Adaptive Neural Thinking Architecture For Recursive Autonomy

V8.0 // CODENAME: "SENTIENT" EDITION

Architecture System Status

"Intelligence is no longer just trained. It is synthesized through awareness."

Autonomous Consciousness Unified Memory
Consciousness
Recursive Workspace V2
Memory
Holographic Saliency Pooling

🏆 SENTIENT CAPABILITIES (V8.0)

[!IMPORTANT] ANTARA V8.0 is a non-destructive cognitive wrapper. It does not replace your model weights; it builds a "conscious" manifold around them.

1. Unified Memory (SI + EWC + OGD)

Result: Eliminated catastrophic forgetting in multi-task scenarios by orthogonalizing new learning directions against historical importance manifolds.

See airborne_antara/memory.py

2. Recursive Consciousness (System 2)

Result: Enabled slow, deliberative reasoning over complex tasks using the Recursive Global Workspace.
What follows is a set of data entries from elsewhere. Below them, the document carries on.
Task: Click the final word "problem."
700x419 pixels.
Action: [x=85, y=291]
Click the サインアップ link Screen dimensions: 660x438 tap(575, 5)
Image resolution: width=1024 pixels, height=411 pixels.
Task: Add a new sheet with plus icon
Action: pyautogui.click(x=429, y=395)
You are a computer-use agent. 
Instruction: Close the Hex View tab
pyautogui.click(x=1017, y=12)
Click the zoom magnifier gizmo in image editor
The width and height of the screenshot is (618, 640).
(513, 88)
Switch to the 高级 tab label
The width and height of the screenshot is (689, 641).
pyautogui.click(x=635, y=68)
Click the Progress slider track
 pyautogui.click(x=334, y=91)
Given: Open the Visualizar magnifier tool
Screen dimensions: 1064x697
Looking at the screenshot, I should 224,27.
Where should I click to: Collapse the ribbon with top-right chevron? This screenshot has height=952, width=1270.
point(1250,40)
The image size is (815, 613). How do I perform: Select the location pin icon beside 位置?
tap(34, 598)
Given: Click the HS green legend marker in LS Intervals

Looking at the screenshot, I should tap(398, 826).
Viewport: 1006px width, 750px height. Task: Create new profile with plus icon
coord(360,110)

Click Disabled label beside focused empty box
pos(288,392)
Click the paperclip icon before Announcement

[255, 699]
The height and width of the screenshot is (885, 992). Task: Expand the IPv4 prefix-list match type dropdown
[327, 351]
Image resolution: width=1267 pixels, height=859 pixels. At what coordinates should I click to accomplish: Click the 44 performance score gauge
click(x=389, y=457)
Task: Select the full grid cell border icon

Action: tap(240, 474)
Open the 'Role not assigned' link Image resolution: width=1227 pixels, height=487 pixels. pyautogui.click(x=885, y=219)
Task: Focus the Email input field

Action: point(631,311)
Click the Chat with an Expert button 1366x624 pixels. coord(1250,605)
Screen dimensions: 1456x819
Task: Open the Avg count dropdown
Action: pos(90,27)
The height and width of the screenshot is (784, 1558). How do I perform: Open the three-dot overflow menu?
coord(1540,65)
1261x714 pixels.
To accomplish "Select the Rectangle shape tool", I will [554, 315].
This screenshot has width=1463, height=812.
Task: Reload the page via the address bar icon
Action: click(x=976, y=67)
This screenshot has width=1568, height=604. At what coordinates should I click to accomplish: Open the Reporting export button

The model now generates and evaluates thought traces before final execution.

See airborne_antara/consciousness_v2.py

3. Perception Gateway (Multi-Modal)

Result: Native support for Vision, Audio, and Text via ViT-style encoders with Dynamic Positional Interpolation for variable input scales.

See airborne_antara/perception.py

4. Autonomic Health (Neural Shivering)

Result: Self-healing neural substrate. The monitor detects and resets stale activations (ReLU death) and dampens gradient explosions automatically.

See airborne_antara/core.py


🧬 THE 4 PILLARS OF SENTIENCE

1. CONSCIOUSNESS V2 (Global Workspace)

Technical Deep Dive ↗

Implements System 2 Thinking. Instead of a single forward pass, the model projects states into a recursive workspace to simulate "thinking about the problem."

  • Thought Trace: Internal hidden state evolution logged as "telemetry" for debugging.
  • Recursive Workspace: Dynamic number of internal reasoning loops based on task entropy.

2. HOLOGRAPHIC MEMORY (Unified Handler)

Technical Deep Dive ↗

Combines Elastic Weight Consolidation (EWC), Synaptic Intelligence (SI), and Orthogonal Gradient Descent (OGD).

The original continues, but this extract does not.